I had the good fortune last night to see Sita Sings the Blues on honest-to-goodness film at the Indian Film Festival of Los Angeles. I had heard about the movie a while ago; director Nina Paley offered her seven-year project up for free in many forms on the Internet. She writes:
I hereby give Sita Sings the Blues to you. Like all culture, it belongs to you already, but I am making it explicit with a Creative Commons Attribution-Share Alike License. Please distribute, copy, share, archive, and show Sita Sings the Blues. From the shared culture it came, and back into the shared culture it goes.
You don’t need my permission to copy, share, publish, archive, show, sell, broadcast, or remix Sita Sings the Blues.
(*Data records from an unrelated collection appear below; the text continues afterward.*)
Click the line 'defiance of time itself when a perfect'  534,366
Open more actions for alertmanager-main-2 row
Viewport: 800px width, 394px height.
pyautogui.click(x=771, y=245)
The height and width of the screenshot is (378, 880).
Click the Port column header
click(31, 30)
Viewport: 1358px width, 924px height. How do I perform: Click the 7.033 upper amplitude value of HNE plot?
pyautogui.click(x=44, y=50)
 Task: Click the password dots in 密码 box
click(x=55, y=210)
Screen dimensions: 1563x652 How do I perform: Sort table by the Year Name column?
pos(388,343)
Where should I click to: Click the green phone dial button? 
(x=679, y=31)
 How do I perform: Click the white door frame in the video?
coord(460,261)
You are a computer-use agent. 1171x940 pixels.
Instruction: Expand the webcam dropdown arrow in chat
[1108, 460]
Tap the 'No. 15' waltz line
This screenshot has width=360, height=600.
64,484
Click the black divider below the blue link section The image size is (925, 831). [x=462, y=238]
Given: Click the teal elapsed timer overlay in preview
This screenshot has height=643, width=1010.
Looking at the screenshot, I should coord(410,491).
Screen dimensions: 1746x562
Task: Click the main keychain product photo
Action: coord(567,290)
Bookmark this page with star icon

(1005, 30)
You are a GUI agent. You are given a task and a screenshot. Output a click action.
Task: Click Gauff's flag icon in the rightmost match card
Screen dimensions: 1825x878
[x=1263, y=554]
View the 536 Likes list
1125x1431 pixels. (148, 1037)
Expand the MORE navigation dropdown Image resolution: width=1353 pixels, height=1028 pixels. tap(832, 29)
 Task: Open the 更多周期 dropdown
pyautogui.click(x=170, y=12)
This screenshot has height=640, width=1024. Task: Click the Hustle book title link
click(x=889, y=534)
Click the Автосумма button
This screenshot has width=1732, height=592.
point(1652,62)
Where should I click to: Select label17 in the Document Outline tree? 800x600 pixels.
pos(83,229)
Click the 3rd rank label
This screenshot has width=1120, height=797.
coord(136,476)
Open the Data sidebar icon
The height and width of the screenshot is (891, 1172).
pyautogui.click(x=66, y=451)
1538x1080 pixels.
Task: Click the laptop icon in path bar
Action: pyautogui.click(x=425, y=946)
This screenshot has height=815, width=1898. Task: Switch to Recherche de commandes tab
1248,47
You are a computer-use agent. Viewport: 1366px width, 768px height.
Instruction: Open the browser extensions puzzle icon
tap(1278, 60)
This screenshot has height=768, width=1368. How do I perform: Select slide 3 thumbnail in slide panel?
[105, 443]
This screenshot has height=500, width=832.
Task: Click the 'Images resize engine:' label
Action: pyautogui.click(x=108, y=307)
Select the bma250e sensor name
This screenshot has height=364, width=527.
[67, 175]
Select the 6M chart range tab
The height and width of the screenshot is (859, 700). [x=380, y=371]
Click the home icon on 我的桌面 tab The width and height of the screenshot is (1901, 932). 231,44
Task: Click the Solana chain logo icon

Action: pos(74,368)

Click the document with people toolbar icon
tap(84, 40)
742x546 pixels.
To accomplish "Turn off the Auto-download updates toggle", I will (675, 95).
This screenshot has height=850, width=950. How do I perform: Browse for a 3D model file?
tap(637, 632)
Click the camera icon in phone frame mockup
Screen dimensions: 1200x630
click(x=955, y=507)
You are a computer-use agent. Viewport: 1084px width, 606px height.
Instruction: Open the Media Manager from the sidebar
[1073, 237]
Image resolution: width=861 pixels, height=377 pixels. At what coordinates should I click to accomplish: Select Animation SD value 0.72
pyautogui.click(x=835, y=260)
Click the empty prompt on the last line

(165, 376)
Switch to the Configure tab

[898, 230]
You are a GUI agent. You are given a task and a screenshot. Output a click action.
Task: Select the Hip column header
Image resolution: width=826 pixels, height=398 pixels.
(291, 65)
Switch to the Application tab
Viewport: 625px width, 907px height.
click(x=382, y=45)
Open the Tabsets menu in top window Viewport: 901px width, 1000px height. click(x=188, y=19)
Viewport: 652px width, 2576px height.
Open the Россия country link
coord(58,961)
Certainly, Sita is a reflection on what shared culture means. Every faith seems to have “the virtuous woman,” the one who is exceedling pure and loyal and often makes great sacrifices for the sake of the family. In the Hindu epic the Ramayana, Sita is that kind of heroine, a paradigm of what womanhood and being a wife means.
Her image is pervasive, and for those of us who have grown up both in and outside of Indian culture, it’s really problematic as well. She was the wife of Rama, an extremely popular king-deity, an incarnation of Vishnu, the perfect man and perfect son. Paley’s remix of the story, incorparting uncertainties, and simultaneously romanticizing and de-romanticizing Sita’s womanhood, is a breath of fresh air.
And while Paley’s film and how she has released it raises a lot of big questions about film distribution in the digital age, it begs the larger question, who owns Sita’s story? Who gets to decide its lessons?
If you follow go to the embedded YouTube video’s page, posted by World Film Festival of Bangkok, you get a feel for the debate. The comments range from, “It is, simply put, glorious,” to “How can a person who has so much reverence to Ram & Sita can keep silent on this. Why did not she make any movie on Jesus and his wife Mary Magdalene? Will the Church allow that?”
You can download the film from the Sita Sings the Blues website, or even watch the whole thing on YouTube if you don’t mind the buffering. But there’s nothing like thinking about shared cultures in a space that represents shared culture. Catch it on a big screen if you can.